FA Module 7: Financial analysis techniques – homework assignment

(The attached PDF file has better formatting.)

(Solve both Part 1 and Part 2 of this homework assignment.)

Homework assignment Part 1: Diluted EPS for convertible preferred shares

In 20X2, a firm has net income of 200. Its capital structure consists of

●    100 common shares outstanding
●    20 convertible preferred shares outstanding, convertible into 3 common shares each

In 20X2, the firm pays dividends of 2.50 per common share and 6 per convertible preferred share.

A.    What is the firm’s net income available to common shareholders for 20X2?
B.    What is the firm’s earnings per share for 20X2?
C.    What is the firm’s diluted earnings per share for 20X2?


Homework assignment Part 2: Diluted EPS for convertible debt

In 20X2, the corporate tax rate is 20% and a firm has net income of 300. Its capital structure consists of

●    100 common shares outstanding
●    900 (face value) of 6% convertible bonds, convertible into a total of 30 common shares

In 20X2, the firm pays dividends of 3.50 per common share.

A.    What is the firm’s net income available to common shareholders for 20X2?
B.    What is the firm’s earnings per share for 20X2?
C.    What is the firm’s dividend payout ratio?
D.    What is the firm’s dividend retention rate?
E.    What would net income be if the convertible debt had been converted at the beginning of the year?
F.    What is the firm’s diluted earnings per share for 20X2?

Check your solutions with the practice problems on diluted EPS on the discussion forum.
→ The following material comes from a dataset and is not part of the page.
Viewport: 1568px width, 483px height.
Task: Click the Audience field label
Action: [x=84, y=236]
The figures differ, but the formulas are the same.

By NEAS - 4/8/2020 3:57:23 PM

peterlebeau - 4/7/2020 10:24:23 PM
I hit several problems doing this homework assignment. I got answers that didn't make sense, so I went and checked my work processes with the practice problems on this forum and came up with the same numbers. I don't believe the numbers laid out in these two problems are plausible. 

P‌roblem 1 had me getting a diluted EPS much higher than basic EPS, which is not suppose to happen according to the text

P‌roblem 2 had the firm's dividend payout ratio that exceeds 100% of earnings.

A‌m I right that the numbers don't make sense?‌‌


In this homework assignment, the net income is low, and the dividends exceed earnings. In the long-run, dividends are paid out of earnings; during recessions, firms may continue a pre-established dividend level even if earnings are low. Do the homework assignment assuming a net income of 2,000 for Part A and of 3,000 for Part B, then comment on why the answers differ if earnings are low.